A Florida A&M professor hopes to improve student participation in science and engineering classes by creating a program backed by a $400,000 grant.
The program, called the Comprehensive Preparation for Future Scientists and Engineers, will be awarded $100,000 yearly from the Nuclear Regulatory Commission. The grant was received in October.
The program will create courses for students majoring in science and engineering and design courses in scientific computing and nuclear physics.
There will also be a research component to the program with topics of high-temperature composite materials, uranium and plutonium detection and more.
The funding will also go to teaching assistantships, faculty members, tutors and supplies and will assist students with internships.
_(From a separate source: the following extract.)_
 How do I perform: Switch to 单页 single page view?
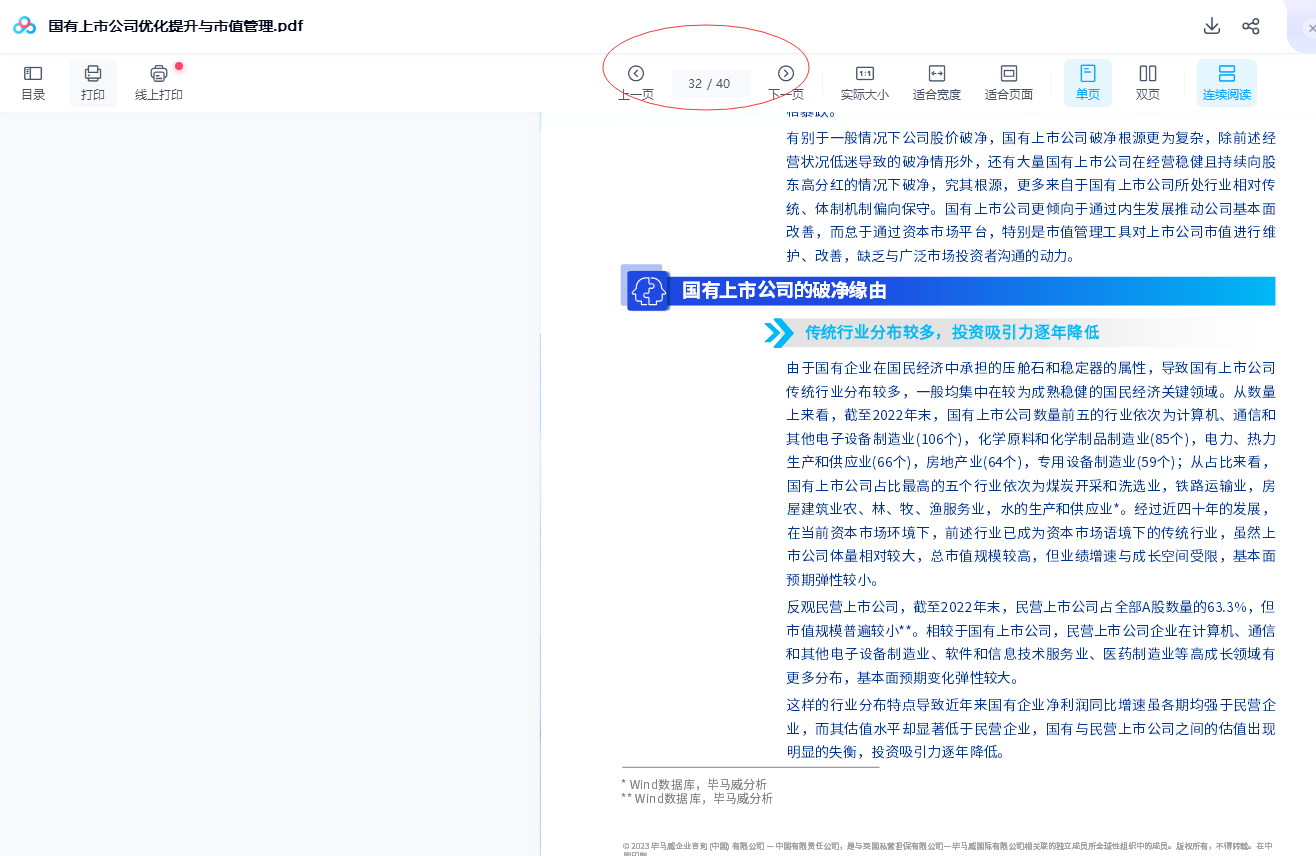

Jones said the objective is to increase student participation in STEM programs through his personally developed teaching methods. He said he urges students to solve problems by creating their own methods instead.
“I just give them something that’s more inspirational than ‘follow these steps,’ ” Jones said. “They sit here and debate, ‘Why is this the case?’ When they see a problem in mathematics, they can create the solution. When they see a problem in physics, they can create a solution instead of trying to recall.”
Jones said students are in dire need of this approach. The failure rate for calculus courses is more than 50 percent nationally and about 70 percent at FAMU, according to Jones.
Growing reliance on technology and strict adherence to material taught for standardized tests contribute to a large amount of students taking remedial math courses at FAMU, Jones said.
“There’s a ton of opportunity in science and engineering, but most people don’t know basic algebra,” he said. “They take a class in algebra in high school, they memorize the steps, they pass the test and then what do they do? They forget.”
He added that because many students lack a basic foundation in math, the weakness could be devastating in later courses that require a basic understanding of math, such as chemistry or physics
But when a student finally understands a set of problems by developing his or her own technique, Jones said he or she “got over the fence.”
Brittany Hill, a first-year mechanical engineering student from Fayetteville, N.C., is one of the students who Jones said “made it.”
Hill said she was skeptical of Jones’ teaching methods at first, but she eventually accepted them, and they helped her better understand math. She said Jones administered a standardized college algebra test in class, and she earned a perfect score.
Jones later asked her to work for him as a tutor this semester, and she accepted. But she had been tutoring outside of class long before. She said she tutors two days a week and enjoys the experience.
“Tutoring helps me learn, and if I know something and somebody’s struggling, I just naturally want to help other people,” she said. “It’s teaching me how to communicate better with people and how to look at math with different aspects.
“And I like to see kids come in and not know anything, and be like, ‘Oh, now I get it.’ I come back the next day and they’re teaching other people.”
Hill said the funding adds a little extra pressure on her and other tutors, but she believes students are improving.
“We’re encouraged to work our hardest so we can get the desired results that these people want, which I think we’re doing pretty good,” Hill said. “Sometimes it puts a lot of pressure on us because we are students, too, but I need the pressure. It’s like a life lesson. It teaches time management.”
Tariq Bonnett, a first-year mechanical engineering student from Tallahassee, said he attends tutoring sessions twice a week and his understanding of math has improved from the tutoring.
“It’s got me from not really able to understand it to where I’m really able to grasp it,” he said. “I’m really starting to get it.
“The tutors are very helpful. If you ever have a question you want to go over, they’ll sit down with you, you’ll sit down with them and they’ll help you out.”
Jones said the new courses are only available to students who get his permission, but they will be regularly available next fall, depending on the success of his students. Permission will be granted to anyone willing to take on the challenge.
There is hope for students who struggle with math and feel they are behind on their courses, Jones said, and he believes the program will succeed.
“We’ve got to have a push and support to change innovation,” he said. “There’s no such thing as graduating ‘on time.’ There’s no such thing as ‘being behind’ on your studies. You’re not behind. You’re not ahead. You’re where you are.”